▶ _Excerpted passage_
──────

It’s easy to get medical professionals to speak about their dislike of medical billing and coding. After all, they have been trained in the skills necessary to directly help people with their health problems. They didn’t sign up for mountains of paperwork and regulations that must be navigated in order to be paid for their services. Sure, there are medical professionals who excel at and may even like the billing requirements of their job, but for the most part, they do not want to handle things outside of their calling and their training. They did not study medical billing, but medical care.
Billing & Coding
Medical professionals are not the only ones frustrated when they have to perform billing and coding functions. Medical billers and coders, typically with formal training and years of experience, become frustrated having to correct mistakes made by those medical professionals with no coding experience. Workflows have been created whereby a clinical staff member—typically a doctor or nurse—does their best to interpret the billing rules as they know them and selects billing codes for the service they provided. But something to remember is that this is not their main job, so due to their lack of expertise, they are often wrong about those codes, resulting in billing errors that must be corrected by billing coders and specialists. Often, there is some kind of feedback sent back to the clinical staff that highlights their errors, with the aim of improving their coding. Errors are documented and reviewed at some later date.
The end result is predictable: coders and billers are frustrated by constantly correcting the same errors, while the clinical staff is frustrated trying to perform a function that really does require expertise that they do not possess. The process is inefficient with work being done and redone by multiple sources.
The major problem with this workflow is that it assumes that “anyone can code”. While medical billing and coding does not carry the same complexities of a medical degree for a doctor or a nurse, it is nonetheless a specialty that does require skills and knowledge obtained through experience and training. Some coding requires adherence to very complex coding rules and cannot be learned in a 10-minute team meeting. Clinical staff probably does not have the time or resources to learn a new trade, on the job, while still performing their clinical duties, and it is unreasonable to ask them to do so.

──────

▶ _Directions_
1 - In the passage on medical billing and coding, who usually selects the billing codes in the workflow it describes?
2 - Write a continuation of the passage on medical billing and coding, picking up right after its final sentence.
The rows that follow are separate material and have no connection to the passage on medical billing and coding.

──────

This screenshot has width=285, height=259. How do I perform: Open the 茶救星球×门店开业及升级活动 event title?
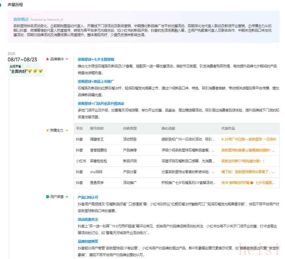pyautogui.click(x=101, y=103)
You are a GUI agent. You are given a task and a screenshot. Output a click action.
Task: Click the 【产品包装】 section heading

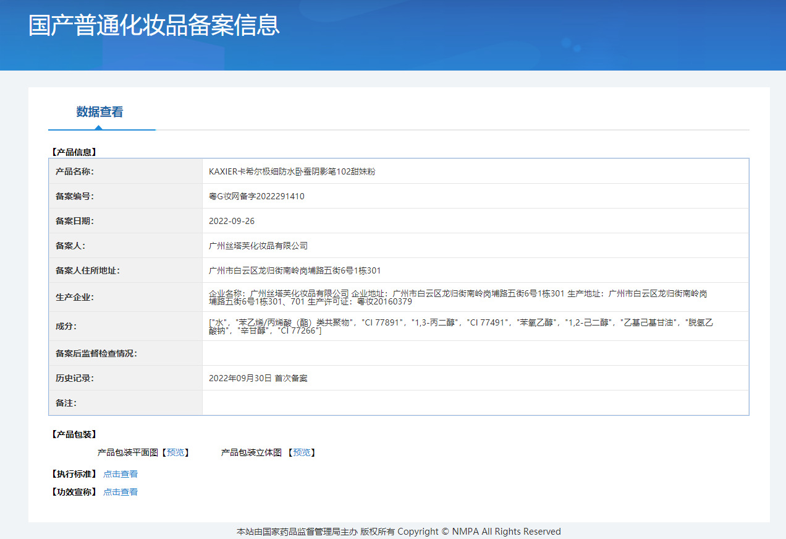pyautogui.click(x=74, y=434)
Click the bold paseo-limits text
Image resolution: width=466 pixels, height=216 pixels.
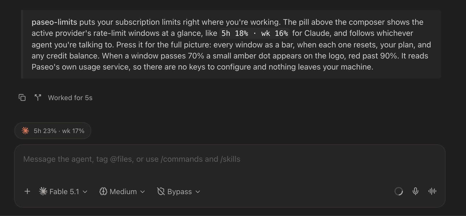pyautogui.click(x=54, y=22)
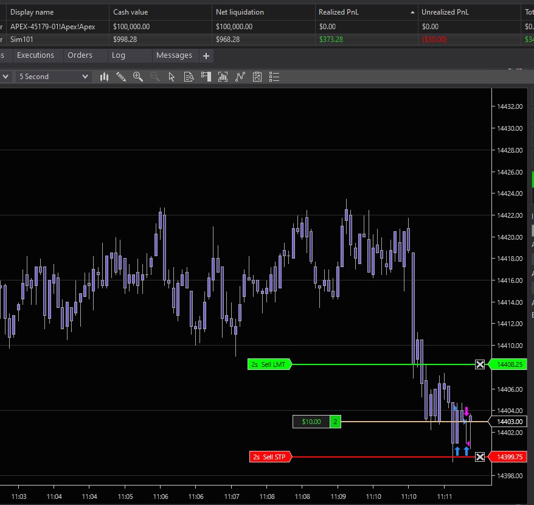Toggle the Chart Trader panel icon
Viewport: 534px width, 505px height.
click(x=206, y=77)
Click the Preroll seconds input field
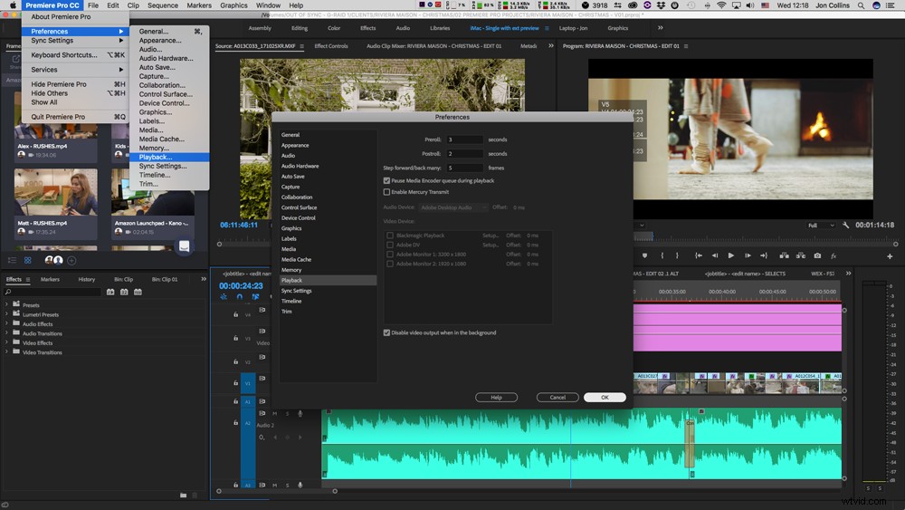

──────

▶ _Task answers_
1 - A clinical staff member, typically a doctor or nurse, selects the billing codes.

2 -
Nurses Coding
Outpatient intravenous infusion coding, for instance, adheres to some of the most complex coding and billing rules in medicine. Yet, organizations continue to require their nurses performing IV infusion to try to match their clinical service to the array of billing codes when they are documenting the patient’s services in their EHR. The logic behind this requirement relies on the fact that the nurse is the one person who knows exactly what was done and is therefore the best source to produce the billing codes. However, without a complete and thorough understanding of the billing regulations and requirements for IV infusion, it is impossible to accurately transcribe the service to billing codes. While there are many who may perform that function well or even actually enjoy it, there are likely to be just as many who resent having to try to figure it out. Understanding those billing rules requires an organization to invest in extensive training, not only for their billers and coders but for their clinical staff also. Yearly training updates are necessary as billing rules are likely to change annually, and it becomes difficult to stay up to date with new staff as they are brought on board.
Inevitably, duplication of effort and resentment from both clinical staff and coders is the result. Clinical staff are already documenting their service in the EHR, and are required to do so. In order to create billing codes, they essentially have to re-create that documentation in the billing system. If they make mistakes, billers and coders are the ones who will have to correct them. That process makes neither of those groups of essential workers happy.
Automation
Automation can help. If the data in the EHR documentation is available and can be used to create the billing codes automatically, without any additional requirements or steps required from the clinical staff, the organization would have no need for clinical staff to choose billing codes. For coders, reliable billing codes generating automatically from the required documentation would mean many, many fewer billing errors and allow them to focus on those coding exceptions that actually require their expertise and understanding. All of the codes and charges would exactly match the documentation, which should also make the compliance office happy.
Clinical staff no longer has to worry about recording billing codes (which they don’t want to do anyway), coders see far fewer errors that they need to correct (and those that do still require their intervention actually may require their specific skills rather than just correcting someone else’s mistake), and administration can be assured that the billing matches the documentation. Your organization is likely never to again hear the refrain of “I hate billing”.